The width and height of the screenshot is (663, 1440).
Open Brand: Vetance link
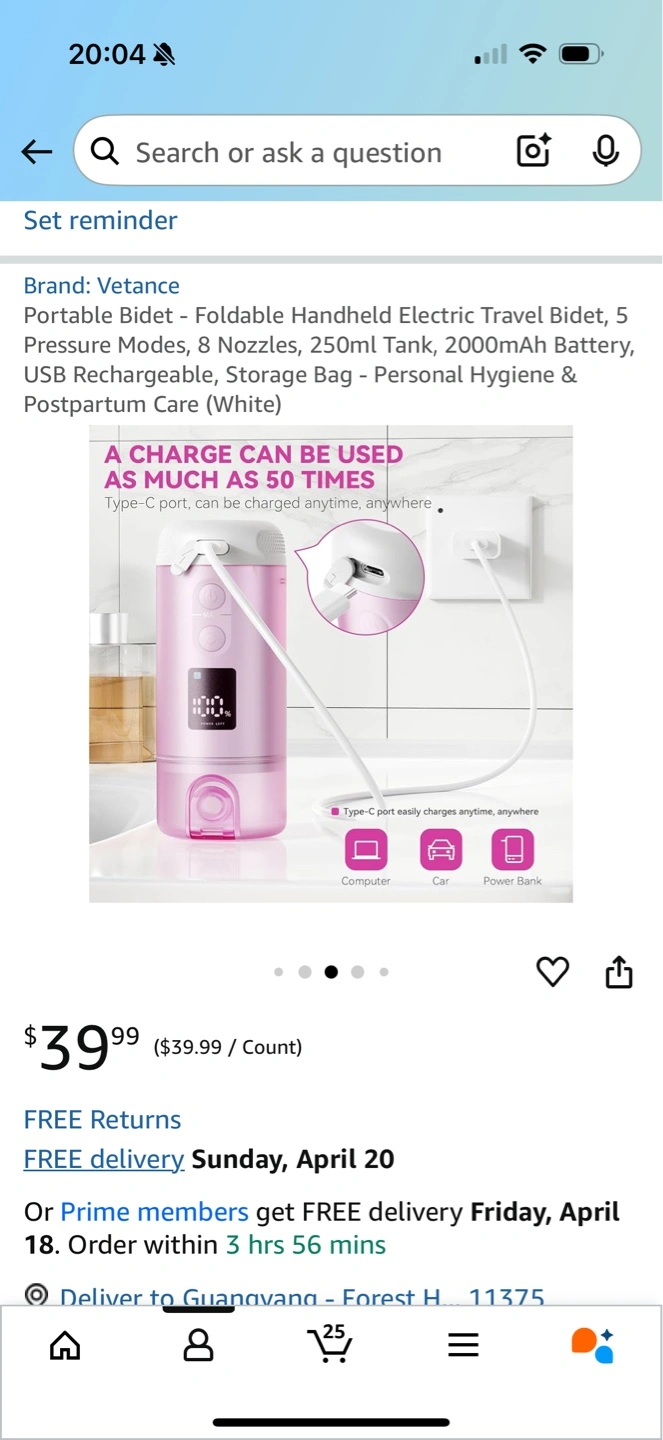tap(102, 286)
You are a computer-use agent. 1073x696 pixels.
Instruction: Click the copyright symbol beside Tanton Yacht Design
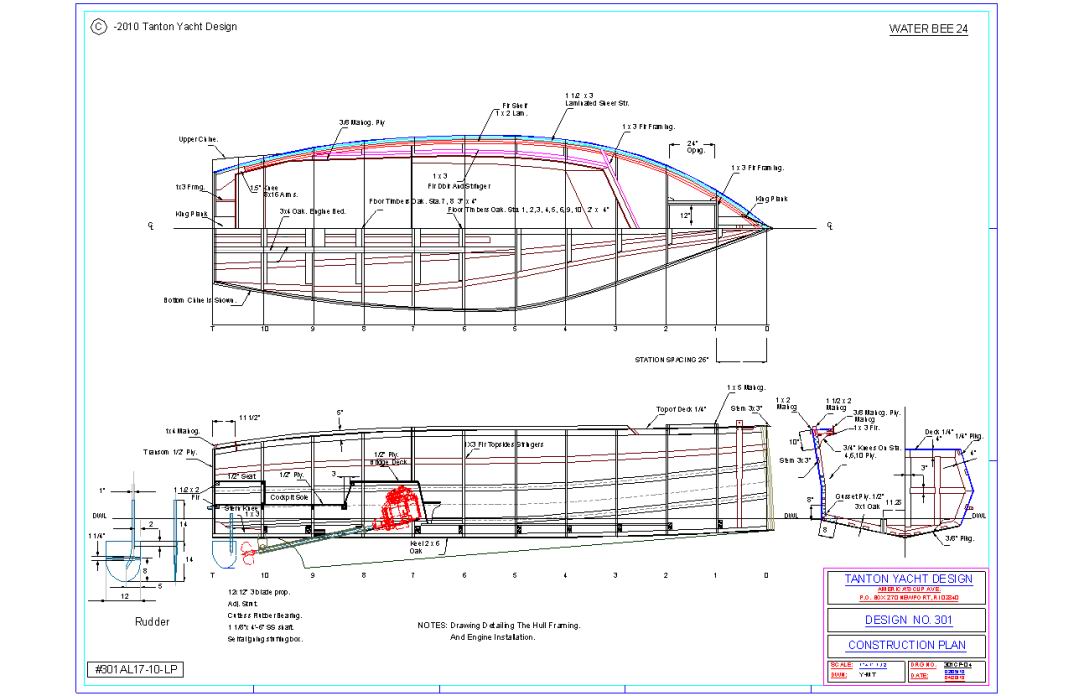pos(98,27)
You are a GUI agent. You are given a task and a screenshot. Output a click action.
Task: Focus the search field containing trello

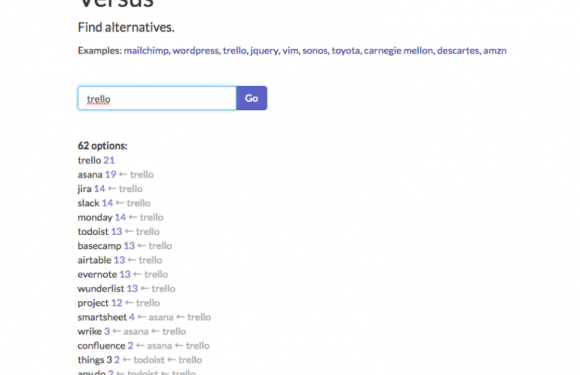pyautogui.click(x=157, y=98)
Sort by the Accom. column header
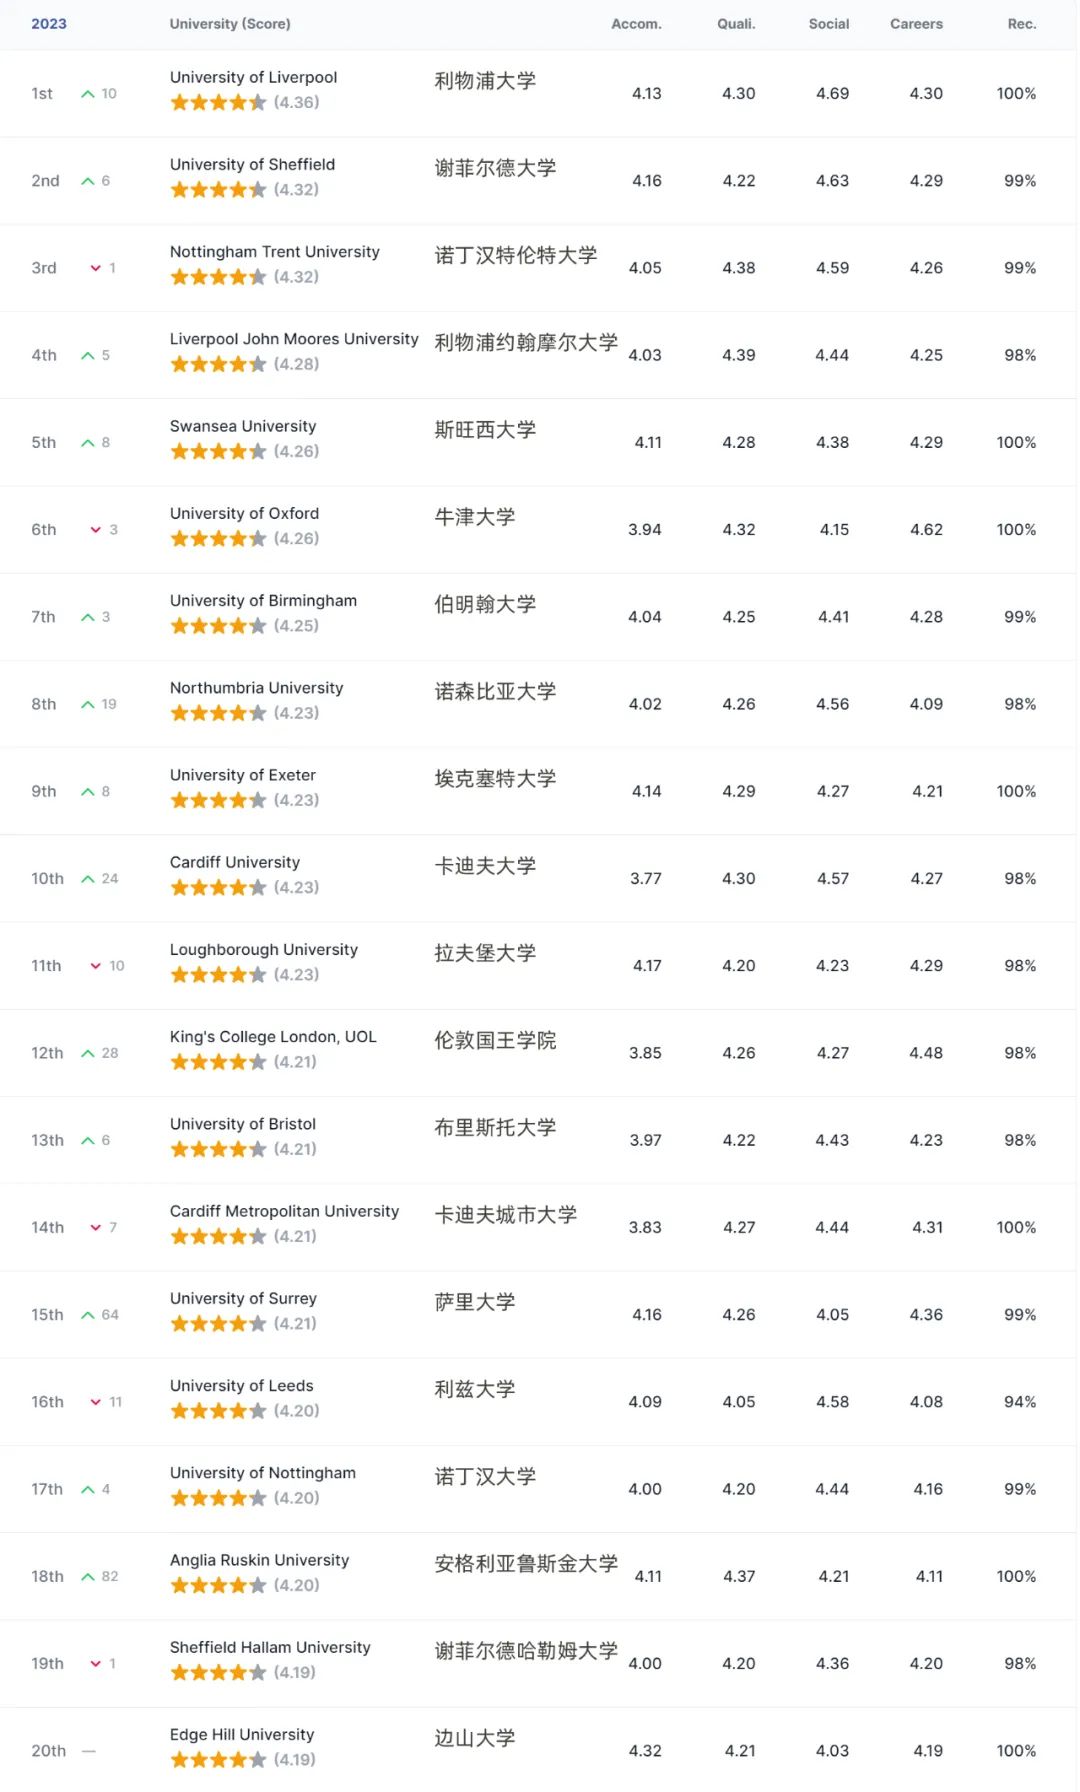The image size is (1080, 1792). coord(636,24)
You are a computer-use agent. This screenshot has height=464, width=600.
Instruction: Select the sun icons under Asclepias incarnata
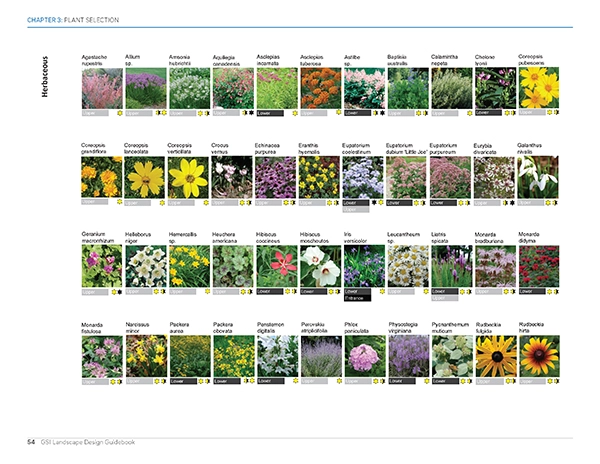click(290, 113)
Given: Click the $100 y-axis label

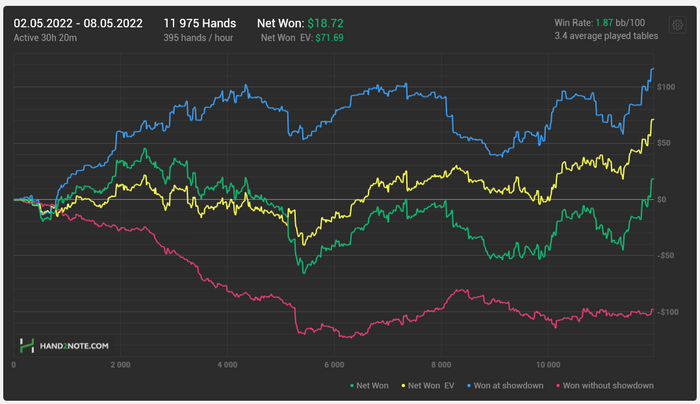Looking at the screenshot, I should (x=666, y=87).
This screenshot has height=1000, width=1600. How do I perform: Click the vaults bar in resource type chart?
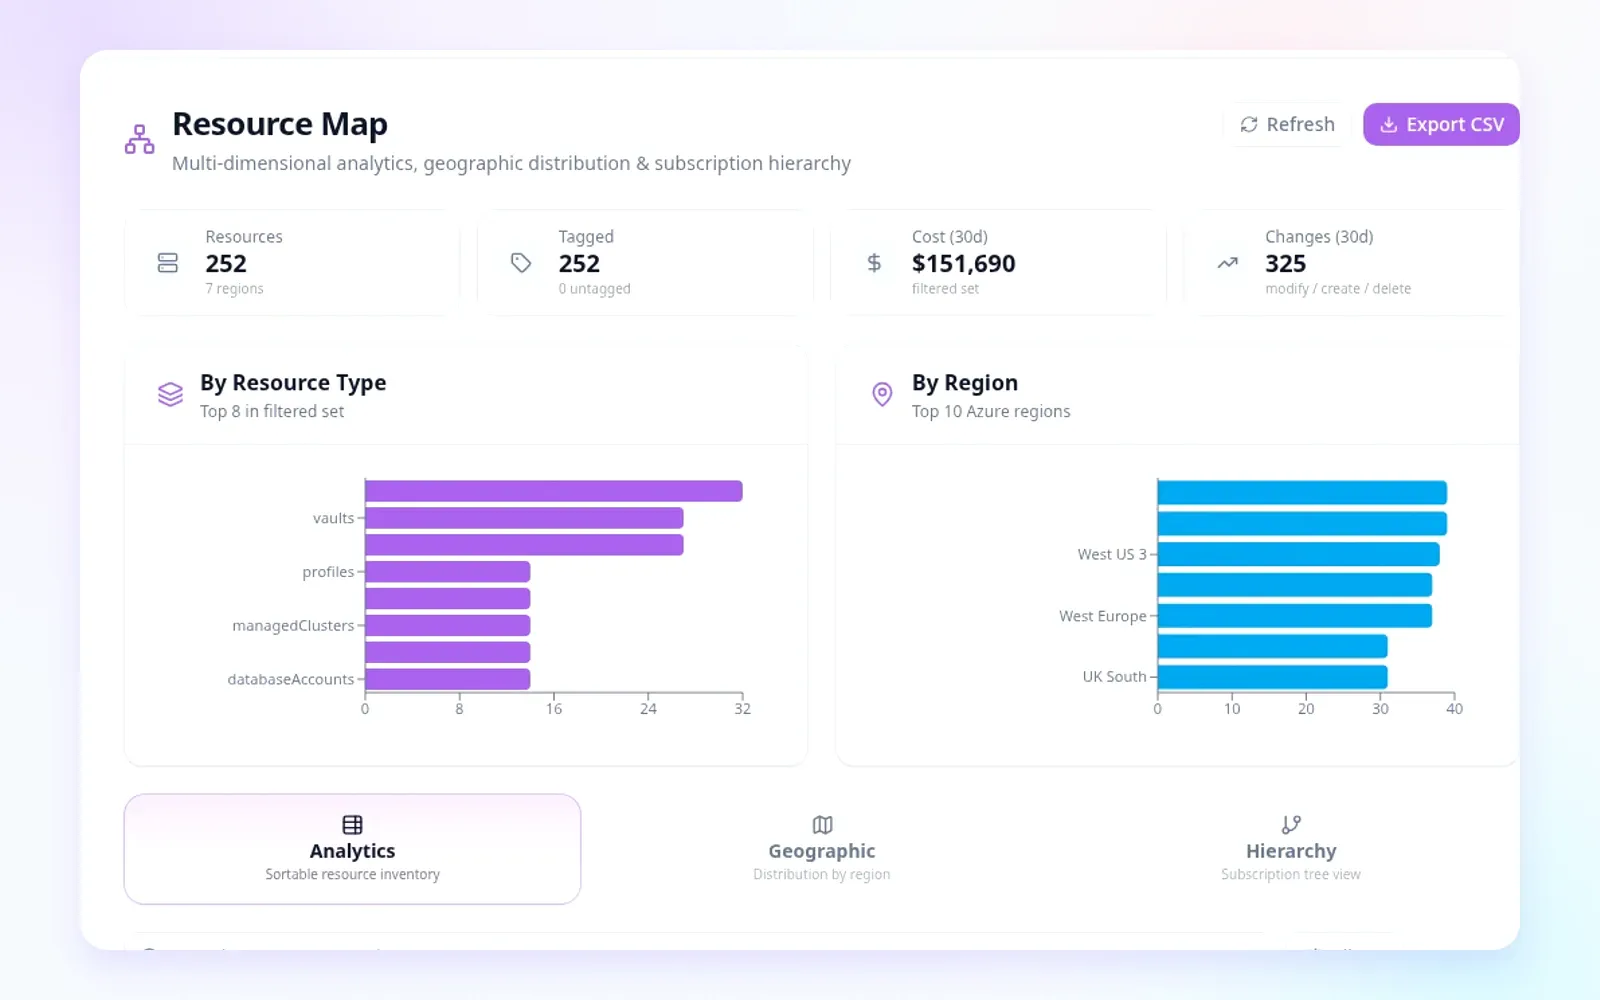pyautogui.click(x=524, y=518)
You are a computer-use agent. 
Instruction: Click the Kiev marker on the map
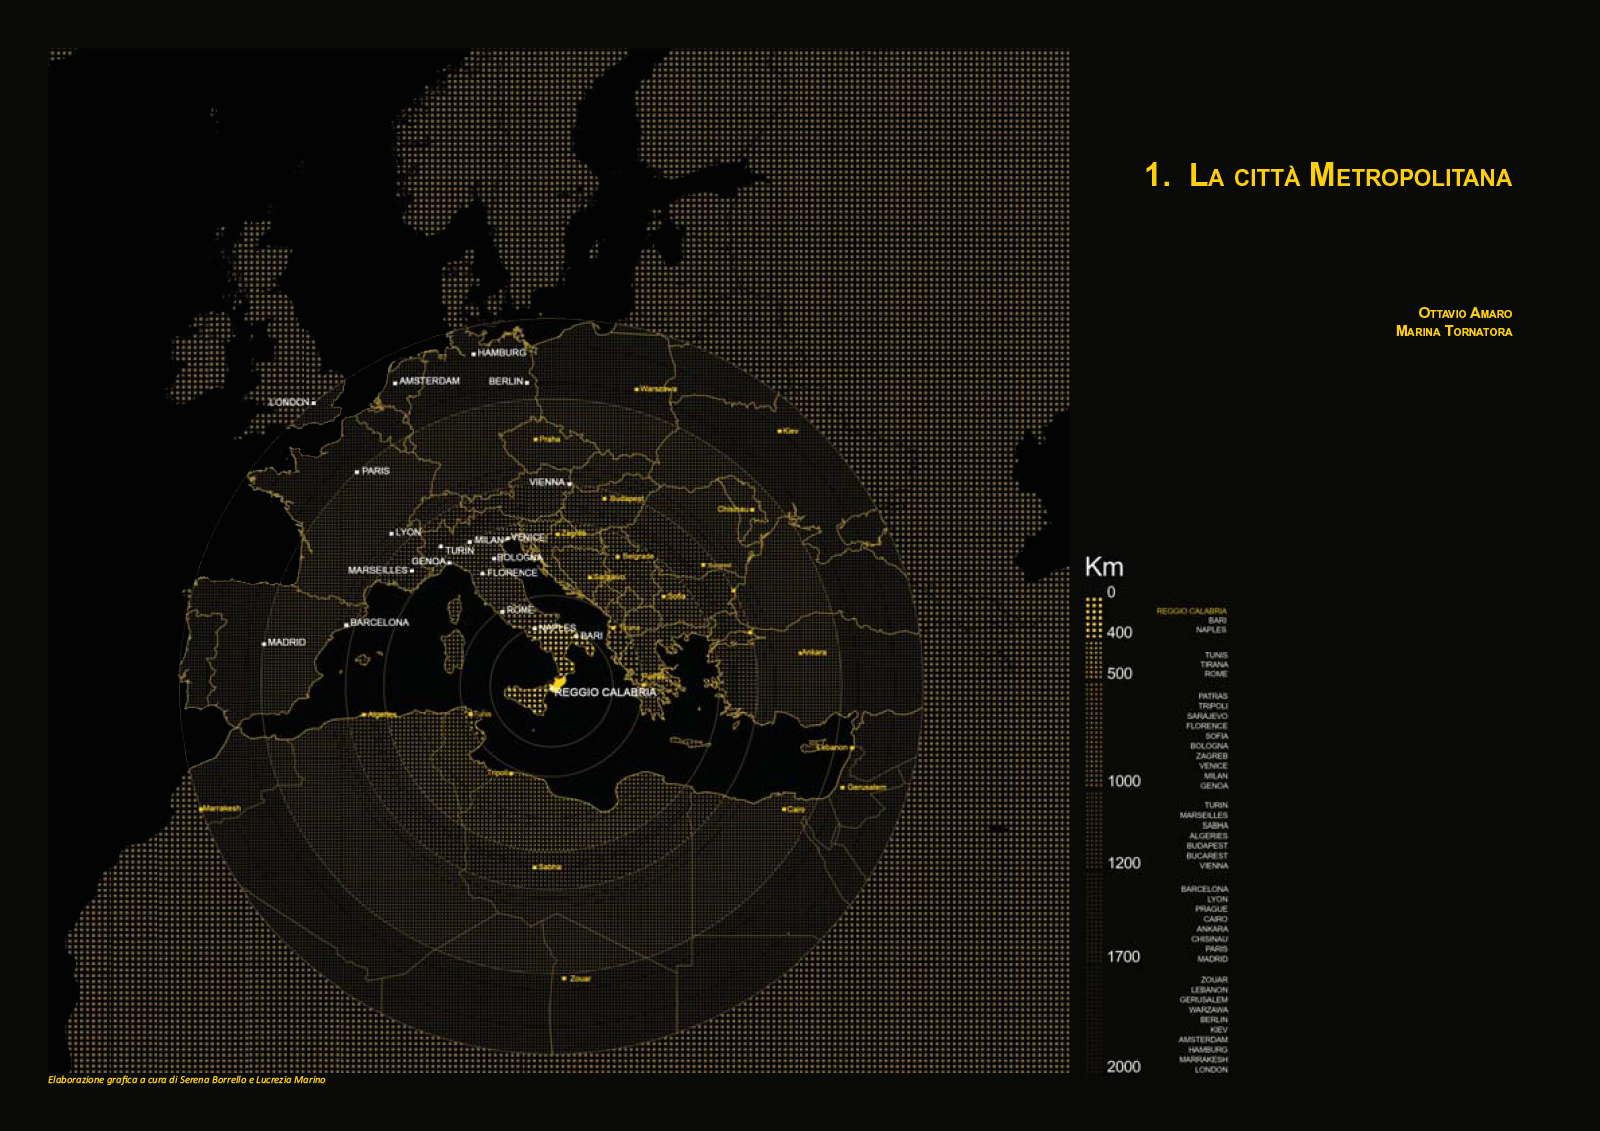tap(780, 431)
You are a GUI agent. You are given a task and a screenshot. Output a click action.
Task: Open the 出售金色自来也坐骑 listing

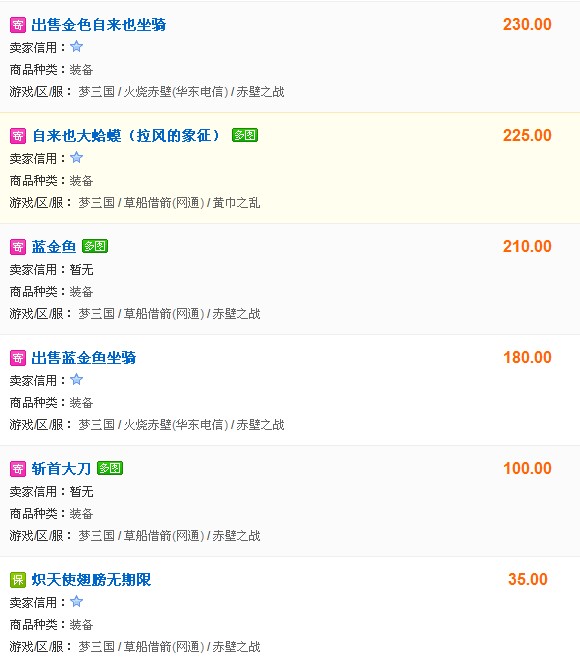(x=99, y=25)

- **Task brief**: What must be output is the exact run of lines from the one holding "Open Brand: Vetance link" through the end of the entries above, both ends included, minus the pictures.

- **Answer to this problem**:
Open Brand: Vetance link
tap(102, 286)
You are a computer-use agent. 1073x696 pixels.
Instruction: Click the copyright symbol beside Tanton Yacht Design
pos(98,27)
You are a GUI agent. You are given a task and a screenshot. Output a click action.
Task: Focus the search field containing trello

pyautogui.click(x=157, y=98)
Sort by the Accom. column header
The image size is (1080, 1792). coord(636,24)
You are a computer-use agent. This screenshot has height=464, width=600.
Instruction: Select the sun icons under Asclepias incarnata
click(290, 113)
Given: Click the $100 y-axis label

Looking at the screenshot, I should (x=666, y=87).
This screenshot has height=1000, width=1600. How do I perform: Click the vaults bar in resource type chart?
pyautogui.click(x=524, y=518)
You are a computer-use agent. 
Instruction: Click the Kiev marker on the map
tap(780, 431)
You are a GUI agent. You are given a task and a screenshot. Output a click action.
Task: Open the 出售金色自来也坐骑 listing

(x=99, y=25)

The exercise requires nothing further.